[Provided text]
Sunday, April 08, 2007

Old New England

New England is old, and that’s one of the things I like about it. As most people learned in school, it was one of the first places in North America to be settled by English-speaking people and they left their marks almost everywhere you look. Many of the houses they built are still standing, sometimes with their descendants still living in them. Even where the houses have disintegrated, cellar holes remain.

There’s nothing I like better than to explore the back roads of New England. I keep DeLorme Atlases of four states on the back seat of my car to guide me if I’m lucky enough to find a few hours and indulge my wanderlust. As family obligations or medical treatment force me to drive to Massachusetts several times a year, I try to work in some side trips whenever possible on the way back. I’ve already taken every possible north to south route where the roads are numbered highways, so now I try to plot back-road detours along each of them. As I investigate those, I find many other intriguing, dead-end side roads too. I intend to examine them all before I die.

Usually, I don’t know how long it’s going to take to explore a road, because I don’t always know where it will lead. Many are not in the DeLorme Atlas. If my wife happens to be with me, that may limit how far down a particular road I can go or how many side roads I can take before she loses patience. If I’m traveling alone, I usually get home late. She doesn’t worry so much anymore because she knows what I’m likely to be doing. and the next time we’re passing through the area I’d been exploring, I can show her some the best out-of-the-way places I’ve found.
[/Provided text]
** Required action A **
List every place name that appears in the post about New England.
** Required action B **
Answer these questions using the post about New England.
(i) How many states' DeLorme Atlases does the writer keep on the back seat of the car?
(ii) What remains even where the houses have disintegrated?
(iii) What usually happens when the writer travels alone?
** Required action C **
Carry on the post about New England, picking up right after its last sentence.
None of the data is required for the work here.
[Extracted data]
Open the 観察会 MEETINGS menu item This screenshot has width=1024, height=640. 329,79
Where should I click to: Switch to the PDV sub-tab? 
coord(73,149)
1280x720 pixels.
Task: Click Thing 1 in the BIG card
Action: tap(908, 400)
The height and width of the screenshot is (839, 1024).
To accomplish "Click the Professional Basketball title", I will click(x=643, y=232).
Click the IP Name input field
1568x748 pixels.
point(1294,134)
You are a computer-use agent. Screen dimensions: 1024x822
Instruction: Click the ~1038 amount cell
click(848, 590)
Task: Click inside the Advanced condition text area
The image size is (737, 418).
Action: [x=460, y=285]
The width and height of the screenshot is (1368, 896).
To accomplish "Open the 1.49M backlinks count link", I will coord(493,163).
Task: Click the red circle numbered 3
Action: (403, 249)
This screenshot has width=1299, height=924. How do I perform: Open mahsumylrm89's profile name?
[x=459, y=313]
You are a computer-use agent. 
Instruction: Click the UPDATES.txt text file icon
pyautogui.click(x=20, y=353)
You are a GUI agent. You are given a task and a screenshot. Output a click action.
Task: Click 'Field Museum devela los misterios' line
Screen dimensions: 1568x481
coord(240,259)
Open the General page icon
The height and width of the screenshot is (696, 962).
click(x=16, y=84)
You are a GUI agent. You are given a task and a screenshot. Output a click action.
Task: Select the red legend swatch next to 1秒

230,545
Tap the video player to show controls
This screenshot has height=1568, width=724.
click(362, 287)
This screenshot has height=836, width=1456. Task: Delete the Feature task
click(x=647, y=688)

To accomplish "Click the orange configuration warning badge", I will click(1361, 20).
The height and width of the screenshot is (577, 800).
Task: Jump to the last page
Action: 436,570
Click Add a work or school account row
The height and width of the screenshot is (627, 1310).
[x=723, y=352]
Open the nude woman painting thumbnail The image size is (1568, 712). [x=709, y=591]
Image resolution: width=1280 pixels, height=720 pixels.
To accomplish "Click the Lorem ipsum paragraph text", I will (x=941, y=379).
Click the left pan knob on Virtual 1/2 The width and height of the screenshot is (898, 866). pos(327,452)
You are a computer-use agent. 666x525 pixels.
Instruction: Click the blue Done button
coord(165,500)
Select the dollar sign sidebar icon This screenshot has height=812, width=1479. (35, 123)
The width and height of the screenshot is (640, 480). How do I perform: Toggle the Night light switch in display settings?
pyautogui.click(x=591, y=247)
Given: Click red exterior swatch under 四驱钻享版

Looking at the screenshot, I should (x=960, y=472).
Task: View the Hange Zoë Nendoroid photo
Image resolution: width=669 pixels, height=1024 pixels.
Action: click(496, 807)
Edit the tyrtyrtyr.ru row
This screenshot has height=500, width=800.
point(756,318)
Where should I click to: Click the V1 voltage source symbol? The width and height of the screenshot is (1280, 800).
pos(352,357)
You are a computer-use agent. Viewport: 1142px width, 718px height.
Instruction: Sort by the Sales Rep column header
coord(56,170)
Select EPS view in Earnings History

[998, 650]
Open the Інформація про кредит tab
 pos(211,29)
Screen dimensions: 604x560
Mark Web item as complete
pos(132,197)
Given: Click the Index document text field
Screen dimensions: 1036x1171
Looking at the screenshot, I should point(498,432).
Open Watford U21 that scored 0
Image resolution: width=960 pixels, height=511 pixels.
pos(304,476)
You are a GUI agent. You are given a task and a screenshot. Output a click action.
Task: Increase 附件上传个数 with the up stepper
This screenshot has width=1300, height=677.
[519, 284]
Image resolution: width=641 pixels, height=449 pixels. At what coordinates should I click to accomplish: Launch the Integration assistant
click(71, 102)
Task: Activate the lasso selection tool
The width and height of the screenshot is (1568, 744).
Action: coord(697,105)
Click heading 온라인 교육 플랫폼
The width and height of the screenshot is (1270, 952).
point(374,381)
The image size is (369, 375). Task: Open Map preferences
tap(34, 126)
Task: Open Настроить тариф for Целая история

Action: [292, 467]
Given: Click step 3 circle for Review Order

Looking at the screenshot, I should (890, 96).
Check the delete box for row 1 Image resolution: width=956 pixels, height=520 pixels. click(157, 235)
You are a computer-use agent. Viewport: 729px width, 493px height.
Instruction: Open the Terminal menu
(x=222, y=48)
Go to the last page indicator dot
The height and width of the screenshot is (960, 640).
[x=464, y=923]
[/Extracted data]
** Answer section A **
New England, North America, Massachusetts

** Answer section B **
(i) Four.
(ii) Cellar holes.
(iii) The writer usually gets home late.

** Answer section C **
English-speaking people have lived in the area for over four hundred years and they’ve altered the landscape. In addition to houses and fields, they built stone walls which remain long after the house has fallen in and rotted away, and the fields have grown up to forest again. While driving along, I look for old gnarled maple trees near the road as signs for where an old farmhouse may have been located. Usually, I find a cellar hole nearby.

The earliest evidence of human habitation in northern New England goes back only about nine thousand years. Those people were probably very different from the Abenaki and other tribes encountered by European colonists. They were likely nomadic hunters of big herd animals like mammoths and mastodons, and it’s quite possible they hunted those animals to extinction. Otherwise, they left very little evidence of their stay here. Only careful archaeological investigation produces whatever artifacts they left and those can only be seen in museums or private collections. The next inhabitants, eastern woodland Indians, didn’t leave much behind either. There are some pictographs on a cliff in Lovell, some petroglyphs on rocks in the Penobscot, and some shell middens on the coast, but not much else. Their descendants still live in New England, but they’re largely assimilated, living pretty much the way I do.

Also interesting is evidence of the prehuman geology all around us. Maine, actually, is one of the most geologically varied places on earth. At Border’s recently, I purchased Roadside Geology of Vermont and New Hampshire and I found Roadside Geology of Maine online. It should be arriving in the mail any day now. I’m already trying my wife’s patience when I pull over to examine road cuts along the highway. Especially interesting are the fresh ones, like those exposed during the recent Maine Turnpike widening.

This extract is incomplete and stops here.